* Begin Exercise input *
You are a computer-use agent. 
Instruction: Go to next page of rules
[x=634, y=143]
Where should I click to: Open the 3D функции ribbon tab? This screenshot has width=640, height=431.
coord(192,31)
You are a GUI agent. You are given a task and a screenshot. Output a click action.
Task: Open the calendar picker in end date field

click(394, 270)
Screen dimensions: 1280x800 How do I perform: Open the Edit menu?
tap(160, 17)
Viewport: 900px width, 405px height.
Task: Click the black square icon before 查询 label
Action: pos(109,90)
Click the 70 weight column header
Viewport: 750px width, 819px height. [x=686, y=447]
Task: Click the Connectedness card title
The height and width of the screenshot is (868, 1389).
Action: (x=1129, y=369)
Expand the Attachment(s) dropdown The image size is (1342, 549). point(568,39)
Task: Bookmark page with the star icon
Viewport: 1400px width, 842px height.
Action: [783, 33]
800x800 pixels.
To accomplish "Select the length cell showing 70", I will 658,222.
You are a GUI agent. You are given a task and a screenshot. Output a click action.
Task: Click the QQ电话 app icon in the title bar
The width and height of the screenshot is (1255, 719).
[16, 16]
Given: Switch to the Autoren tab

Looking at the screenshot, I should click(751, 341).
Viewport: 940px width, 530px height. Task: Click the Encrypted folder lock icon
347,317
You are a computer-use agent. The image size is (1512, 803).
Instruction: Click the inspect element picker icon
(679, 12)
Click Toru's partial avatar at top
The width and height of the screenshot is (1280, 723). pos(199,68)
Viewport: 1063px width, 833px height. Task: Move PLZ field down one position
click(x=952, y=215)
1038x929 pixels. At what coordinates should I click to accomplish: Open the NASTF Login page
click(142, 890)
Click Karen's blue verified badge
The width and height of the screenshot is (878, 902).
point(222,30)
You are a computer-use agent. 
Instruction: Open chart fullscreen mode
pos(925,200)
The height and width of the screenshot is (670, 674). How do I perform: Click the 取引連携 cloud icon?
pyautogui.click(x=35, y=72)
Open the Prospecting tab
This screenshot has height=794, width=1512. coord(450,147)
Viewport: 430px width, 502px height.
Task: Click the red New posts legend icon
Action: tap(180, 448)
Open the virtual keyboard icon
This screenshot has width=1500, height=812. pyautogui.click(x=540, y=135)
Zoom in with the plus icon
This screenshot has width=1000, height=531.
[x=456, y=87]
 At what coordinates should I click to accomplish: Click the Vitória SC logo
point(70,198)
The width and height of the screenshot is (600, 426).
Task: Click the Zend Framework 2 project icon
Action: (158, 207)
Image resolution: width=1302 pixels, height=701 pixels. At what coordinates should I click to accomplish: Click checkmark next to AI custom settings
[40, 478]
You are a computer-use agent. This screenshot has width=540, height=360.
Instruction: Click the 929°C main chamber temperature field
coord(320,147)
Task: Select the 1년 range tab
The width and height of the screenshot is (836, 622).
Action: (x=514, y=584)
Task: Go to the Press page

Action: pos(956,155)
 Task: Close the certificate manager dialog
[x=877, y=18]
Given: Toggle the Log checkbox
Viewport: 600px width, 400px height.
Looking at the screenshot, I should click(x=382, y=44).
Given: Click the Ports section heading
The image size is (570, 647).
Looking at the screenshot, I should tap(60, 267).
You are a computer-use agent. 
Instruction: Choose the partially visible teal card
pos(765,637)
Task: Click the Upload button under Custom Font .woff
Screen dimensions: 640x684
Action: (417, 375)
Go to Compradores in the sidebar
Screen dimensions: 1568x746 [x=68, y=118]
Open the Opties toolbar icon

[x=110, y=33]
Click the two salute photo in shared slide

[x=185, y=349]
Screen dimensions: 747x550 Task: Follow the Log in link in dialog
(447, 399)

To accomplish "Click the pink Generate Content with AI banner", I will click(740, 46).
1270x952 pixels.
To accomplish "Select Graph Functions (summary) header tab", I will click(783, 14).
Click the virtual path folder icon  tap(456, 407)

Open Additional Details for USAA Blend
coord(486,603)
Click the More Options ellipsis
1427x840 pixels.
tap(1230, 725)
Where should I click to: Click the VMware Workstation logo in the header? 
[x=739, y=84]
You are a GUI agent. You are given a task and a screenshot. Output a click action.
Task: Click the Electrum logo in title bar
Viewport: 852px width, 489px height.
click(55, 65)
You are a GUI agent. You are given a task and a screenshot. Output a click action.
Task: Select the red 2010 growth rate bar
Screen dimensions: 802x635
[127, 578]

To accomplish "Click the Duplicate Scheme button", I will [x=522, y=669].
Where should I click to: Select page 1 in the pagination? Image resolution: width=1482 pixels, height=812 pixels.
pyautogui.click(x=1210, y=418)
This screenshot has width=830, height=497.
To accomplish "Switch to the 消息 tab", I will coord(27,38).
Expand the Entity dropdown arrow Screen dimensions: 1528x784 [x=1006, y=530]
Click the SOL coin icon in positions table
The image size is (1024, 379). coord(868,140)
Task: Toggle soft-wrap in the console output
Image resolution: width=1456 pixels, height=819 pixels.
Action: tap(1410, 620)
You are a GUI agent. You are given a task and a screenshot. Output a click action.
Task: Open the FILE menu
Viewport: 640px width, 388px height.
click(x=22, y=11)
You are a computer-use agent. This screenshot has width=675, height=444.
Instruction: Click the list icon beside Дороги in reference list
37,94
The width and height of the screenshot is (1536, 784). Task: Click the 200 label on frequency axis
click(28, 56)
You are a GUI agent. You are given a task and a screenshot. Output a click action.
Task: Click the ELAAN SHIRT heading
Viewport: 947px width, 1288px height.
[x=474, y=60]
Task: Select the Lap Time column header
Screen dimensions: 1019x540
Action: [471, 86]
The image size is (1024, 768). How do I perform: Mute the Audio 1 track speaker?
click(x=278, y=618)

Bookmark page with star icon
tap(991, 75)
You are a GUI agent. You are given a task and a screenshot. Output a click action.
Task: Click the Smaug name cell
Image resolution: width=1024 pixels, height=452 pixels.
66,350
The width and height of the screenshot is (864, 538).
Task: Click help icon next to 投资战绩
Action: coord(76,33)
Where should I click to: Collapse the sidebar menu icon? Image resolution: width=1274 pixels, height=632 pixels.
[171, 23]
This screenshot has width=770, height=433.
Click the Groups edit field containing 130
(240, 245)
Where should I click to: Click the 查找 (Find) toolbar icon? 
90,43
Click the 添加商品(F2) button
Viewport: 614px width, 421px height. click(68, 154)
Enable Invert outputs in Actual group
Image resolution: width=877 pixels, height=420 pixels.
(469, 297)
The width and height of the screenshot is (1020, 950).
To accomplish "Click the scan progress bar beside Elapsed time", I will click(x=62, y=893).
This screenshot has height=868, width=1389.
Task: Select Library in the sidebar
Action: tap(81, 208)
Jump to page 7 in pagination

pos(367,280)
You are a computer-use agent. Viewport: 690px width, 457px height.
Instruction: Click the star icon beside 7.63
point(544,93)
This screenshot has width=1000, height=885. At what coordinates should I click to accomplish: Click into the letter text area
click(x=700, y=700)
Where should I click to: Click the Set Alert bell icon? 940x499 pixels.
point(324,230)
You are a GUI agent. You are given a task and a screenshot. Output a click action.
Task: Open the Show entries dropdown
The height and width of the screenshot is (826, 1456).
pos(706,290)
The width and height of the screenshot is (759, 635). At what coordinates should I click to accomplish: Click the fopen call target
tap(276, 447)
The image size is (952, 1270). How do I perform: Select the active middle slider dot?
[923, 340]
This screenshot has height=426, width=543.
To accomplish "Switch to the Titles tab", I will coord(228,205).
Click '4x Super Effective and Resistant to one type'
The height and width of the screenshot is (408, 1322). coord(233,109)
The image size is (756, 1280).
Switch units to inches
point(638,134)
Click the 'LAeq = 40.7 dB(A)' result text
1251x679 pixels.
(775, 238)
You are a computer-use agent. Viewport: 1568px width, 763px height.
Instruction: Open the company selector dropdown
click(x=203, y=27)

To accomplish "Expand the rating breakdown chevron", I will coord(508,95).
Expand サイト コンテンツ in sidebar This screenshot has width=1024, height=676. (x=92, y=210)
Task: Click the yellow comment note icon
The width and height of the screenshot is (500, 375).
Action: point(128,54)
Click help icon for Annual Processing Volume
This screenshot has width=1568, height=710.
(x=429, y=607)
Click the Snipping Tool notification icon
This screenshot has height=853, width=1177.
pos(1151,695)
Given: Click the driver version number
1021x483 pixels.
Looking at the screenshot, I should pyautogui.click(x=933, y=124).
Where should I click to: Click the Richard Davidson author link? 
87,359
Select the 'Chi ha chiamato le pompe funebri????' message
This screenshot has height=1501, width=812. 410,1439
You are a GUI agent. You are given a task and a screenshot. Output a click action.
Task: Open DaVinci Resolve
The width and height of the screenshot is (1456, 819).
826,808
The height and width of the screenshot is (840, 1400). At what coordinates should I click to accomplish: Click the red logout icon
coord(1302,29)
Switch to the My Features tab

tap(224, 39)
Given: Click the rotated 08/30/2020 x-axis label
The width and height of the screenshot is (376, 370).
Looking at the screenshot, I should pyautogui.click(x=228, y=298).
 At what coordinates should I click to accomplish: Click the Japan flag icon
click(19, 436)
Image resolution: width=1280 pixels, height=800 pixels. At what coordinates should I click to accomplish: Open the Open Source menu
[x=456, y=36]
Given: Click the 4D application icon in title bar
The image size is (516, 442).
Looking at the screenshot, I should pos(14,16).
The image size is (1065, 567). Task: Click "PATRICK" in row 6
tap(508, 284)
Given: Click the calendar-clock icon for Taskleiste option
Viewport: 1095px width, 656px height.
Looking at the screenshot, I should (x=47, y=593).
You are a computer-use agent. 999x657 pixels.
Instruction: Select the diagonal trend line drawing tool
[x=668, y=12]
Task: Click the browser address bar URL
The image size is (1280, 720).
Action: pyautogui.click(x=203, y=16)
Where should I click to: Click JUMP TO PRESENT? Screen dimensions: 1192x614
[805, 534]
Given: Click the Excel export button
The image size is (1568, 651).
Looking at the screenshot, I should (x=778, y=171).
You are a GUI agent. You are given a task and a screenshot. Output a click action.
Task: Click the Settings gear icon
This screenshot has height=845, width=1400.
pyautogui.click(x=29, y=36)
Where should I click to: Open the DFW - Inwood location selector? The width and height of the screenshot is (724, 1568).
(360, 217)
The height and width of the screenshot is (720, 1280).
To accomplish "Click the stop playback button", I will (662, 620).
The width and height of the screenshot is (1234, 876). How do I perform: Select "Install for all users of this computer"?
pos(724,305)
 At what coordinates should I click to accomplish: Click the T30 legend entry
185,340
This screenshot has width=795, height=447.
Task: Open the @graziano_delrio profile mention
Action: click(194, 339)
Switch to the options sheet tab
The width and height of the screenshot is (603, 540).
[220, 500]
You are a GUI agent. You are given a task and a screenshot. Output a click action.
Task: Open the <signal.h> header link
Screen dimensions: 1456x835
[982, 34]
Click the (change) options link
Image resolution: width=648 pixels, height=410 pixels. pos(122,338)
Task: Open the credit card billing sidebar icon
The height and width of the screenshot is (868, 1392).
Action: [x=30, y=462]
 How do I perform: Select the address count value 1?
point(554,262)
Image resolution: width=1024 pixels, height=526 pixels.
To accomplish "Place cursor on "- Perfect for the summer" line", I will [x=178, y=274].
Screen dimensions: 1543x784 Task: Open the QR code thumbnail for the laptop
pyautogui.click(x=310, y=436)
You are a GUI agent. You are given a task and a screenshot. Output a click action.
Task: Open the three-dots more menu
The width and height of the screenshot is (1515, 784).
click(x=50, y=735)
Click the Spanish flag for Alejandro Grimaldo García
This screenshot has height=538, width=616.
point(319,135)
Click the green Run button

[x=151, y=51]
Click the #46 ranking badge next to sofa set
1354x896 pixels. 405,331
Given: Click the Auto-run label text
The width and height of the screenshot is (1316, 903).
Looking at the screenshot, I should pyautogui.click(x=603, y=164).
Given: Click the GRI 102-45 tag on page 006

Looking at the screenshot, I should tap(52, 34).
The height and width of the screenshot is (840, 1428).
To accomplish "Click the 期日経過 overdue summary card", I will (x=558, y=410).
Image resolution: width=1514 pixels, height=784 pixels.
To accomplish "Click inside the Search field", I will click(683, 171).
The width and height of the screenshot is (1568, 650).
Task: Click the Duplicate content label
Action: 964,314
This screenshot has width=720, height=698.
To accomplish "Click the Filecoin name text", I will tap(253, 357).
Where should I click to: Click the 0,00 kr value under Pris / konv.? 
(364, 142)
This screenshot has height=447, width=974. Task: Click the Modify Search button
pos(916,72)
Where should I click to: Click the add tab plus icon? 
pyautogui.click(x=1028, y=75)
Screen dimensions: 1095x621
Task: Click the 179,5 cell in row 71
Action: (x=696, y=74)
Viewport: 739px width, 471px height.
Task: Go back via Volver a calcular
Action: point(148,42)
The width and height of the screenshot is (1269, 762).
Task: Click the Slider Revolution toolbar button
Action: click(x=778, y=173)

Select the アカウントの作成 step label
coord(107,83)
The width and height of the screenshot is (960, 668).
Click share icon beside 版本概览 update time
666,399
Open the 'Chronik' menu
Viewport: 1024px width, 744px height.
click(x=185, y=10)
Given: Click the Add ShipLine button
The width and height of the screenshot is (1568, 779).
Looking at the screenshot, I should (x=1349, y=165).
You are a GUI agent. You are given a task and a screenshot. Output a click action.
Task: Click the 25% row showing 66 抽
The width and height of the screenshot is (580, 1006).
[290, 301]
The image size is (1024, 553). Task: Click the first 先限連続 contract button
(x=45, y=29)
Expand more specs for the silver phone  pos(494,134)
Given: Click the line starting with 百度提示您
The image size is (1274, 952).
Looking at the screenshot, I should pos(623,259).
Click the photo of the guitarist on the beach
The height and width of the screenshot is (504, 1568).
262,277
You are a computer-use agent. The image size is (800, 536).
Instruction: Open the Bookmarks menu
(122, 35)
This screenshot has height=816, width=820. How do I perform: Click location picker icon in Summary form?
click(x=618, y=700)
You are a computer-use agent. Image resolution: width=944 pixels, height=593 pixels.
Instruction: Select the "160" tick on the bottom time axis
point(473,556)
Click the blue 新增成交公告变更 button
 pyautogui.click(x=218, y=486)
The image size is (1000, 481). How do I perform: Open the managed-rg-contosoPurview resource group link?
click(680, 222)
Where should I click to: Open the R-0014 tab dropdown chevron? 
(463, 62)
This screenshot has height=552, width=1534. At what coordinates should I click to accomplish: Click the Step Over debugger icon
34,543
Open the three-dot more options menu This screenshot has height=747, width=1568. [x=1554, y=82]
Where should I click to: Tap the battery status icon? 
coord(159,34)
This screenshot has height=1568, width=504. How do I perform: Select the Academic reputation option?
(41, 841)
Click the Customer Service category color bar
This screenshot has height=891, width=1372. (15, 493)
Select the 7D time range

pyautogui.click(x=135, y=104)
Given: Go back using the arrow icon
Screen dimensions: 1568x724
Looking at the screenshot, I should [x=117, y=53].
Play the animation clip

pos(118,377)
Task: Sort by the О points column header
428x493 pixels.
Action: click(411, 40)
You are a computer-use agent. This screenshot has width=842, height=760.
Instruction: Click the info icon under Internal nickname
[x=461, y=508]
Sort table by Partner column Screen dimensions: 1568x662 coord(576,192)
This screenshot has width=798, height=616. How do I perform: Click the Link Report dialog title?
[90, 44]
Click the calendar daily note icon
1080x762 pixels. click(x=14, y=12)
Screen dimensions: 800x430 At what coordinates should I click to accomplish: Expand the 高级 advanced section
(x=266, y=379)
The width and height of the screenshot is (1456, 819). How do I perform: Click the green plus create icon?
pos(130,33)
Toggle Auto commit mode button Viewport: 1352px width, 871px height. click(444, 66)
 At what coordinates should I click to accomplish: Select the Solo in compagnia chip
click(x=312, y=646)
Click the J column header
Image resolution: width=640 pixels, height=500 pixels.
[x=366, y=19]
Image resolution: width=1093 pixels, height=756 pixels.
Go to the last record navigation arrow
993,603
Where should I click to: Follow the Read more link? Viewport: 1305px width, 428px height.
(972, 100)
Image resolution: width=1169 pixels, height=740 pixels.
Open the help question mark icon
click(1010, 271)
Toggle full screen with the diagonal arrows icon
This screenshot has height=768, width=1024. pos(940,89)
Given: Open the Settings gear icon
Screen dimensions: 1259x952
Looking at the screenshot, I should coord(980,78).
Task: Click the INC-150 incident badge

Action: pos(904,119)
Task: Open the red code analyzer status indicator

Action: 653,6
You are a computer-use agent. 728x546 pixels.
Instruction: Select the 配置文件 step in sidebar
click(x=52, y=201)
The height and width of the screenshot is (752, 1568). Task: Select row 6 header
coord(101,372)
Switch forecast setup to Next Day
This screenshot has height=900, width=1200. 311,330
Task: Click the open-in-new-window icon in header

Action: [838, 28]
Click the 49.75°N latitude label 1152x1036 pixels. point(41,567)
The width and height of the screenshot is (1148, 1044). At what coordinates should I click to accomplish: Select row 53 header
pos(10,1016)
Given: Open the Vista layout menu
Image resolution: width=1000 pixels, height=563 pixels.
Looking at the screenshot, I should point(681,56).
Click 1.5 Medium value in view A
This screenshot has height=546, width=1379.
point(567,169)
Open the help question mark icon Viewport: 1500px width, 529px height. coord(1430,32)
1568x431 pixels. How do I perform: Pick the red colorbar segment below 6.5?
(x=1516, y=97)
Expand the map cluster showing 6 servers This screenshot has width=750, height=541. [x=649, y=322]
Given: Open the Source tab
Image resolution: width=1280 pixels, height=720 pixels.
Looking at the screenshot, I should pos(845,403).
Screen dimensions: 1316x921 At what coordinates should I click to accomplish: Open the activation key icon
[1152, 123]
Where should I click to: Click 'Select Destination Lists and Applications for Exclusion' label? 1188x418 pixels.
* End Exercise input *
▸ Task directions
Copy out the entries from the line containing "Where should I click to: Click the Richard" through the line containing "Looking at the screenshot, I should pos(14,16).", keeping every line unchanged.

▸ The solution
Where should I click to: Click the Richard Davidson author link? 
87,359
Select the 'Chi ha chiamato le pompe funebri????' message
This screenshot has height=1501, width=812. 410,1439
You are a GUI agent. You are given a task and a screenshot. Output a click action.
Task: Open DaVinci Resolve
The width and height of the screenshot is (1456, 819).
826,808
The height and width of the screenshot is (840, 1400). At what coordinates should I click to accomplish: Click the red logout icon
coord(1302,29)
Switch to the My Features tab

tap(224, 39)
Given: Click the rotated 08/30/2020 x-axis label
The width and height of the screenshot is (376, 370).
Looking at the screenshot, I should pyautogui.click(x=228, y=298).
 At what coordinates should I click to accomplish: Click the Japan flag icon
click(19, 436)
Image resolution: width=1280 pixels, height=800 pixels. At what coordinates should I click to accomplish: Open the Open Source menu
[x=456, y=36]
Given: Click the 4D application icon in title bar
The image size is (516, 442).
Looking at the screenshot, I should pos(14,16).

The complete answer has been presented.